Thursday, March 24, 2016

Opting In

During yesterday's professional development session, we were reminded of a fun fact.

In the state of Pennsylvania, you can't give a child an IQ test without parental permission.

The IQ test. Controversial and highly debatable, but well know, moderately well understood, and extensively tested over the decades. Everybody kind of knows what it's for and what it measures. A longstanding part of the educational landscape.

And yet-- the school cannot give your child that test without your permission.

Imagine if we did that with the Big Standardized Test in every state. Imagine if we recognized parental authority when it came to administering Big Standardized Tests to children. Imagine if the state and the school had to get parental permission before administering to your child the PARCC or SBA or PSSA or WhateverTheHellAnagramYourStateIsPlayingAt. Imagine if the people fighting so hard against opt out had to fight to get everyone to opt in.

Could they make a case for the tests? Could they convince parents that there is some useful reason for building an educational system around high stakes testing?

We know the answer. They know the answer. That's why they've kept making sure that the force of law is behind the BS Tests.

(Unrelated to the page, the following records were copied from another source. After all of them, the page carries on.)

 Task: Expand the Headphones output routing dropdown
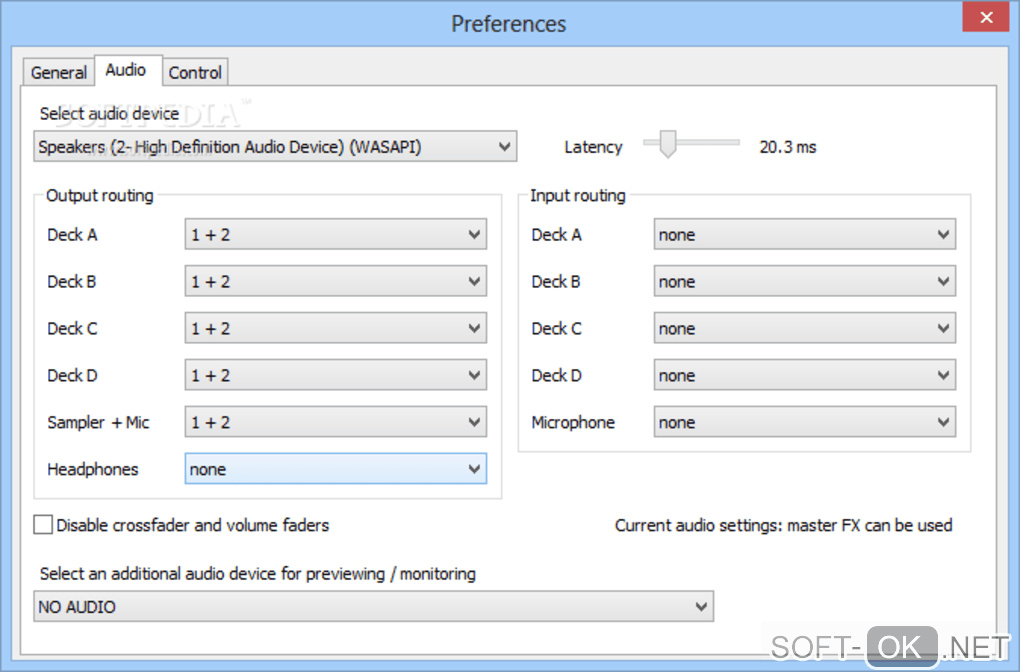[x=336, y=469]
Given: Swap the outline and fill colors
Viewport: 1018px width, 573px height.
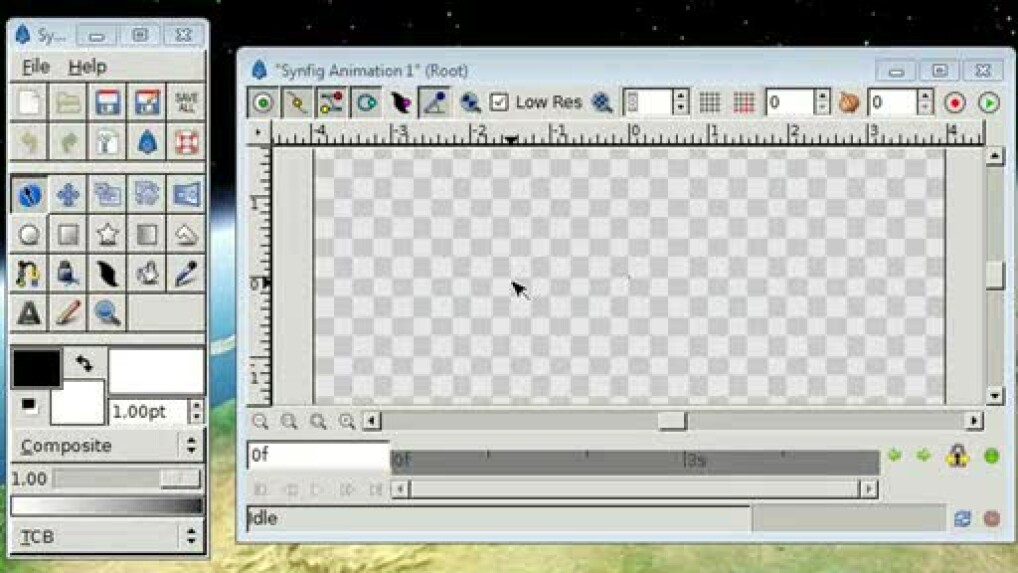Looking at the screenshot, I should point(84,362).
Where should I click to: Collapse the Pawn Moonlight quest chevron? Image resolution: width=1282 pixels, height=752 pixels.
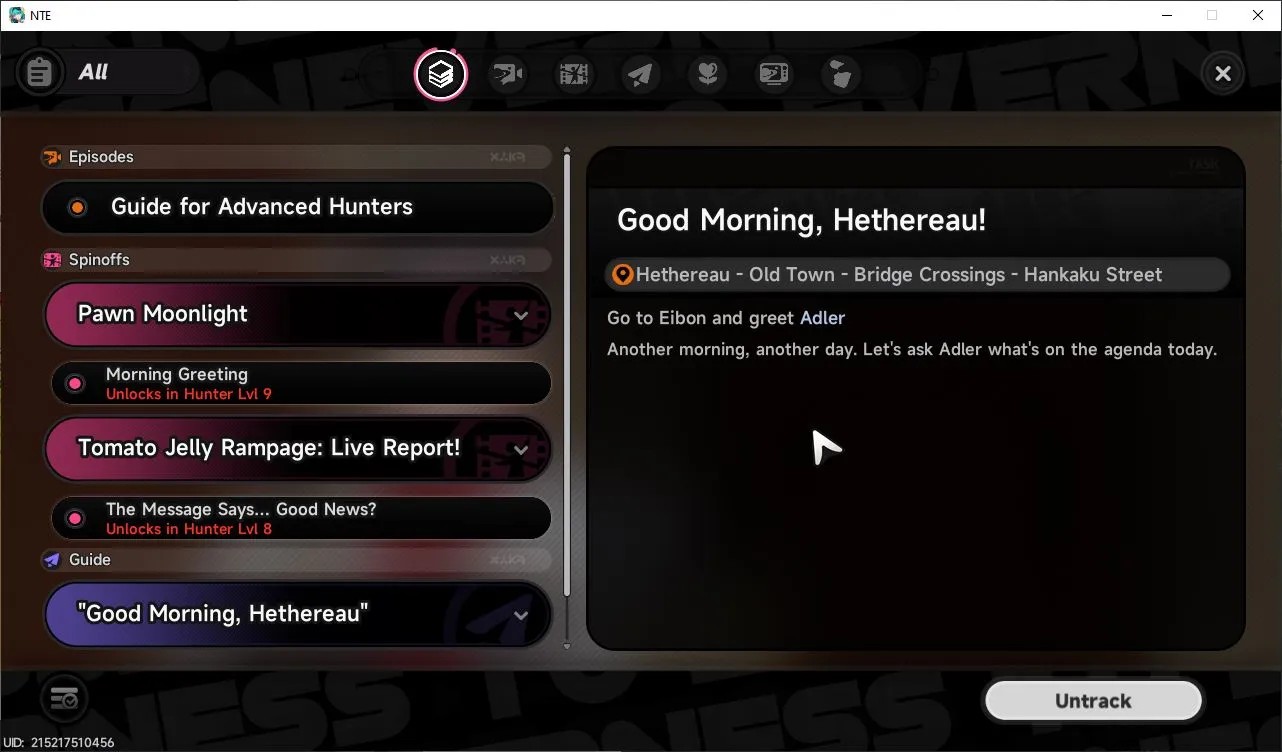[x=520, y=315]

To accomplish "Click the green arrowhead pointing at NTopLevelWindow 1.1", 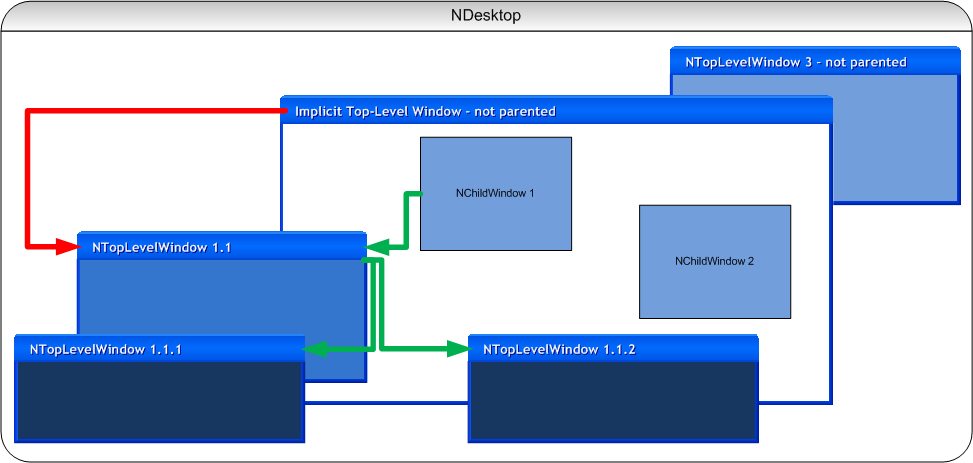I will coord(378,246).
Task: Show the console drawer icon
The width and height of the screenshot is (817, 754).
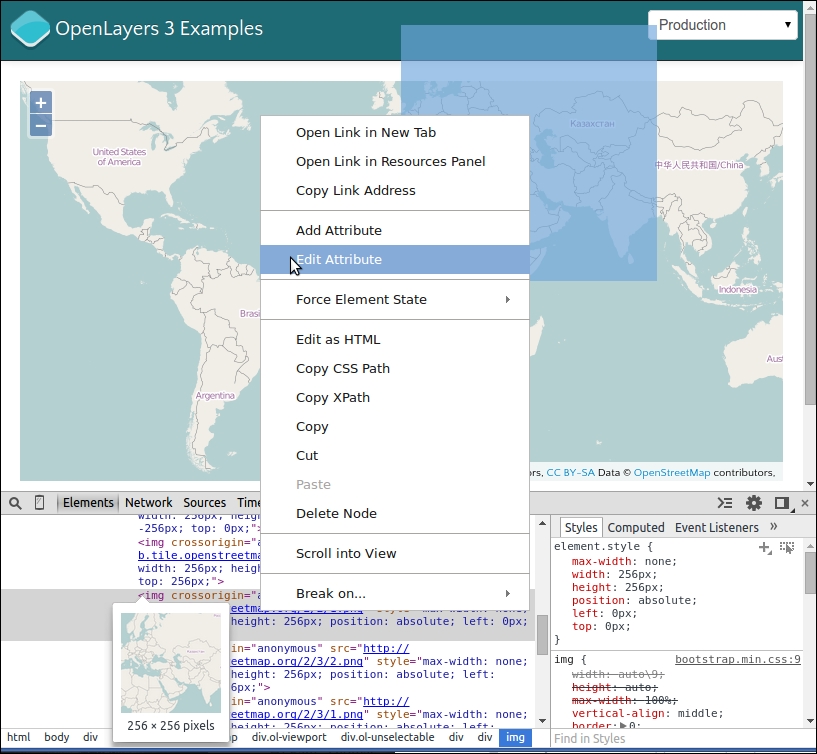Action: [x=725, y=503]
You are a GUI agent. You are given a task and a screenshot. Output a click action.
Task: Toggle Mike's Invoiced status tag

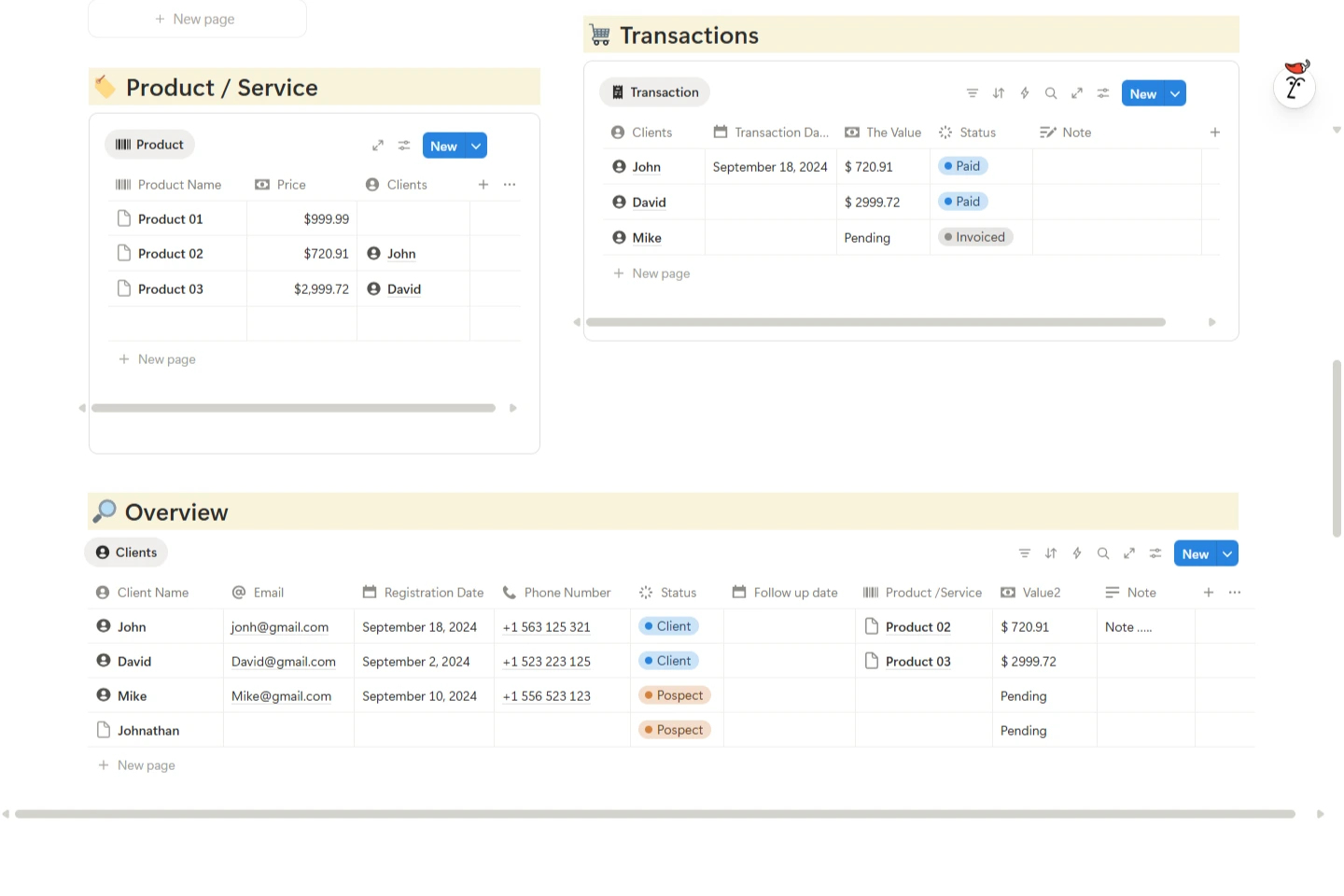[974, 236]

But if I have to ask permission to give an IQ test, why not the same for the BS Test?


  1. What an excellent idea! And makes perfect sense.

  2. Great idea....if we have to get permission for any test we give sped students to justify eligibility and it has to remain confidential, why doesn't the same standard apply to standardized tests that collect and retain a lot of personal information about each child!

  3. This is a fantastic point that I had never considered before. I think the perceived difference has more to do with the success of testing companies and their ability to fully inundate students and parents with tests. I graduated from high school only three years ago and I can distinctly remember fully believing in the power of testing. Not so much that they were valuable to my success, more so that they would be able to accurately judge my performance ability and subsequently determine my future. I would never put so much weight on an IQ test. It was not until I began my undergraduate degree in education that I realized how brainwashed I had been by testing. Students and parents blindly accept that standardized tests are necessary, but if my school had proposed an IQ test as well, I know my parents would have been firmly against it. The question brought up is incredibly important and points to the bigger issue in education. Students, parents, and teachings are becoming desensitized to the drawbacks of standardized testing. There needs to be more questions asked before students are forced to blindly take more and more tests.

  4. Follow the money. IQ tests (and other psychometric tests) are only given to a handful of students each year. The BS test, on the other hand, generates billions for the testing industry...and if the law says everyone has to take it, then the money is guaranteed year after year.